### [WHAT IS REQUIRED]
In the records below, find the line that contains "You are a GUI" and the line that contains "Task: Expand the". Set down exactly those lines and every line between them, and nothing more.

··· STUDY MATERIAL ···

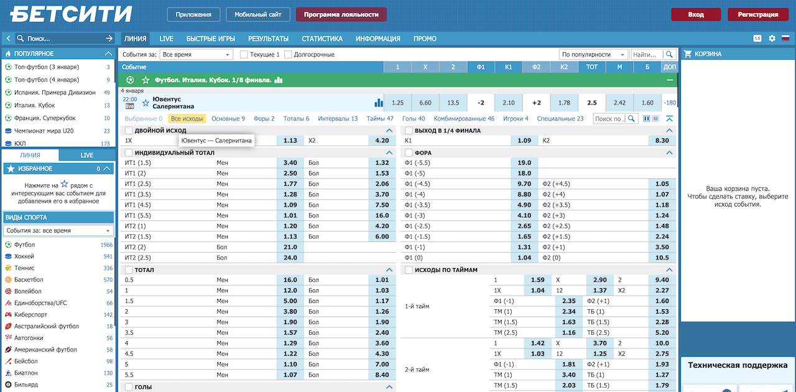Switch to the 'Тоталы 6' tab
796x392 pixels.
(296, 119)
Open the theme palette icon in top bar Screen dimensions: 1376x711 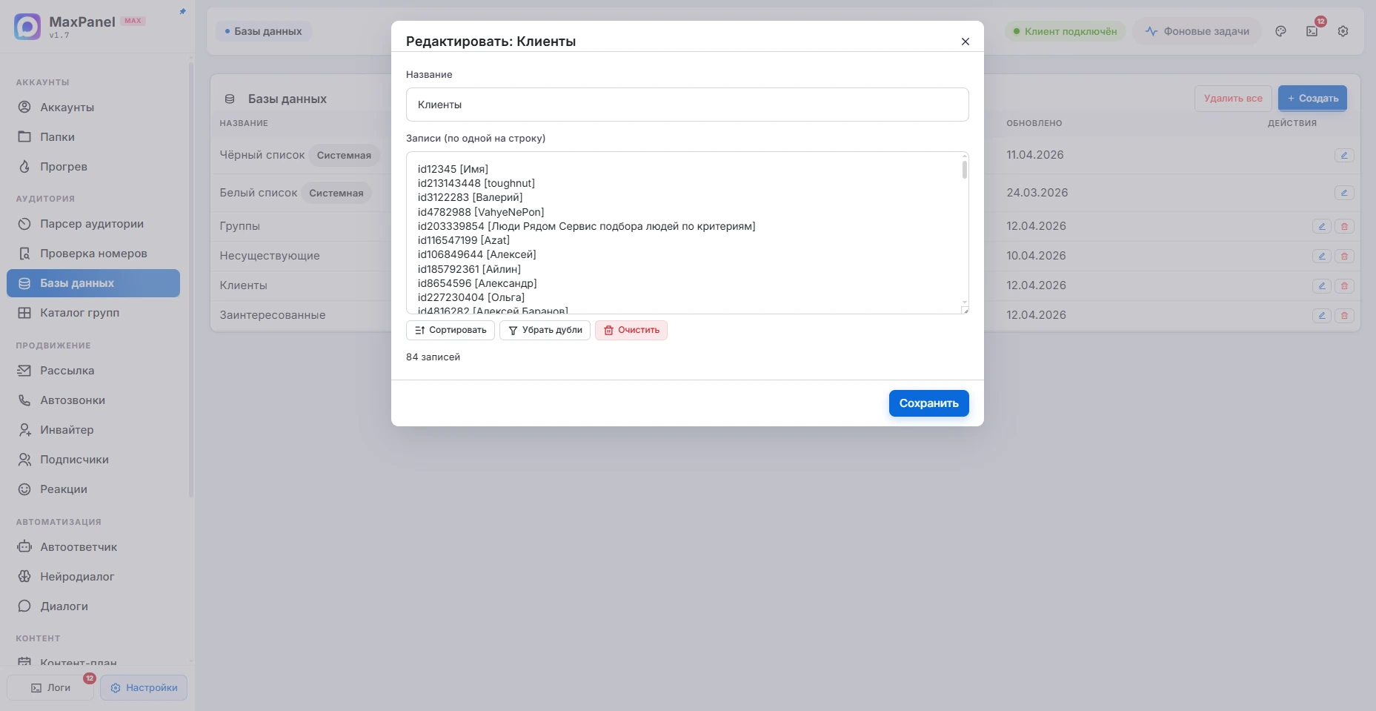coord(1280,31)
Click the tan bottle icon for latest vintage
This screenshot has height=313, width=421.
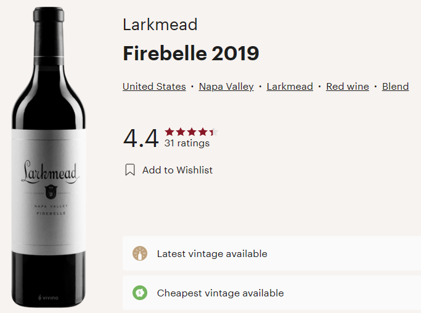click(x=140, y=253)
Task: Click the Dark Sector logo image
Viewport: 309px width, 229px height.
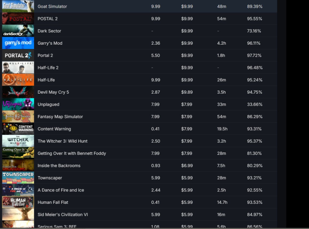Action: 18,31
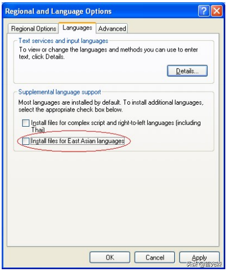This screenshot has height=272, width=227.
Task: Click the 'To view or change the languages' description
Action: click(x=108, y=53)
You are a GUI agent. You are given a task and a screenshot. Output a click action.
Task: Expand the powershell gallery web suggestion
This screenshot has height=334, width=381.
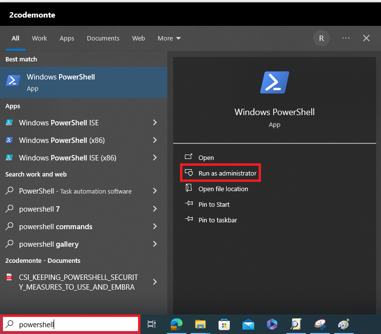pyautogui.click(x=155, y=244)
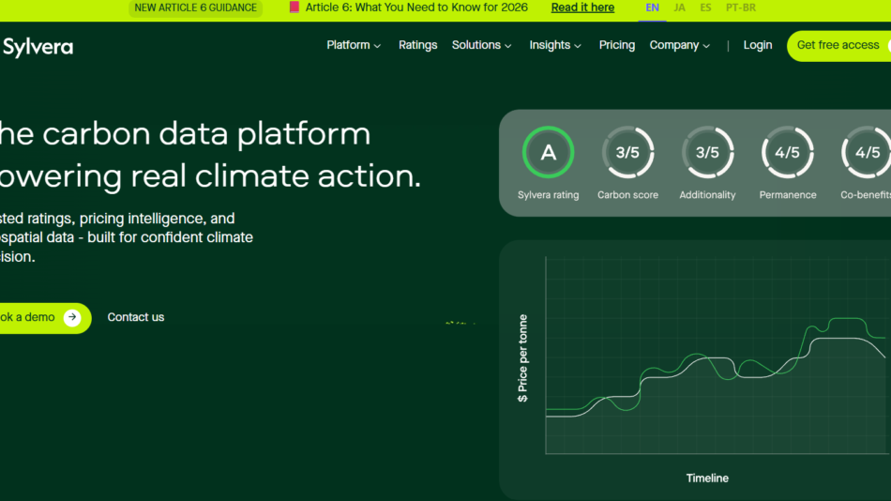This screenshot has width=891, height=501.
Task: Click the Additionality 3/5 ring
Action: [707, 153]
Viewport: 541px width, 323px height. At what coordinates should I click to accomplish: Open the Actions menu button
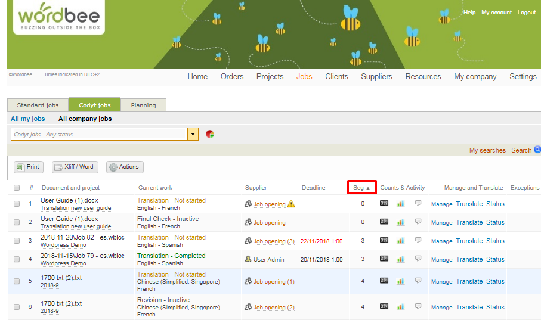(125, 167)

···
··· STUDY MATERIAL ···

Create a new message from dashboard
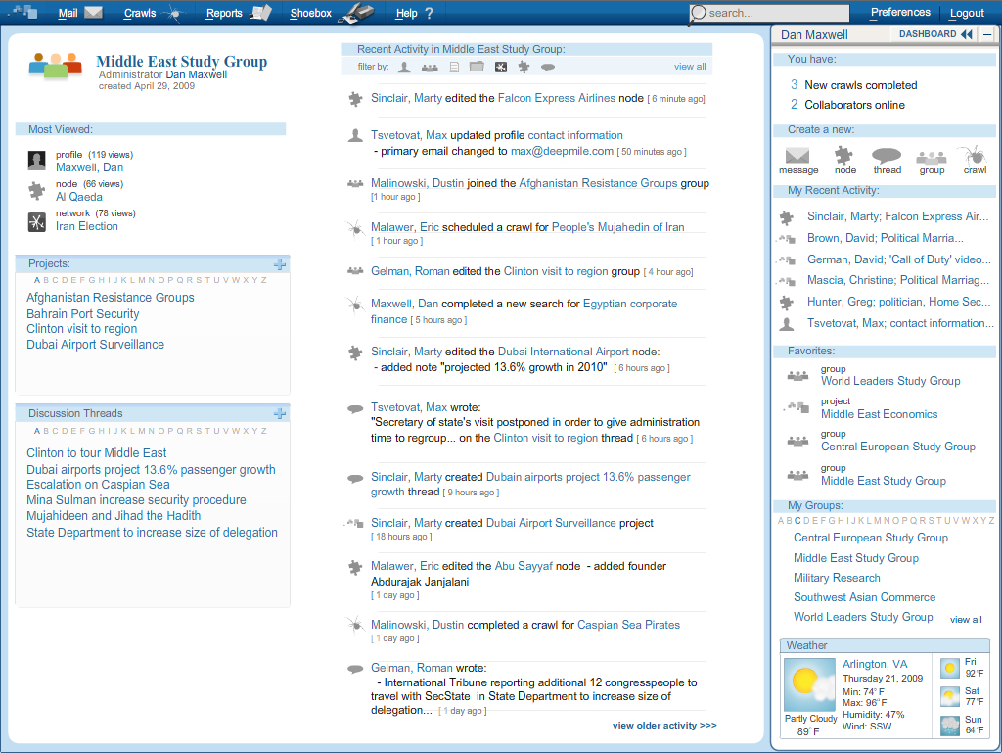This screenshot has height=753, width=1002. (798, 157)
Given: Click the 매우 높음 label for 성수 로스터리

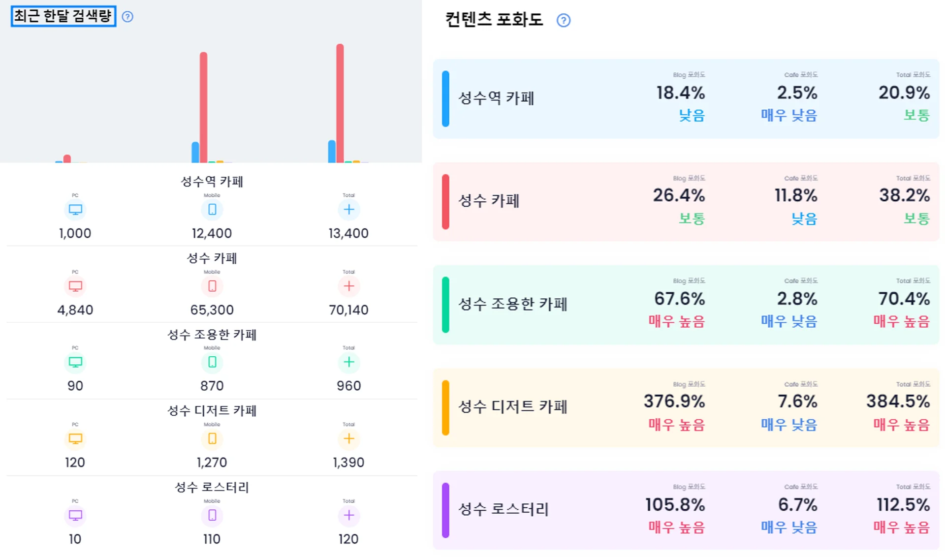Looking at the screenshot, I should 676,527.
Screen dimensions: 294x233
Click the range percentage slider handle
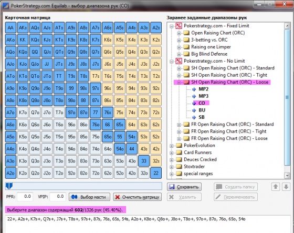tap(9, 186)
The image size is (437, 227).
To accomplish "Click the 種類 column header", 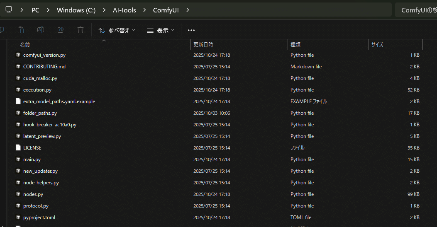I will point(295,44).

···
··· STUDY MATERIAL ···

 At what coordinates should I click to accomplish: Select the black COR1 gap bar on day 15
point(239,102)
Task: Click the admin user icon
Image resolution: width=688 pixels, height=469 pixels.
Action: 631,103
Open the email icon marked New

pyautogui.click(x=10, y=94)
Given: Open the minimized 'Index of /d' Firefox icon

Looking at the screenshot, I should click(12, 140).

···

### [RESULT]
You are a GUI agent. You are given a task and a screenshot. Output a click action.
Task: Expand the powershell gallery web suggestion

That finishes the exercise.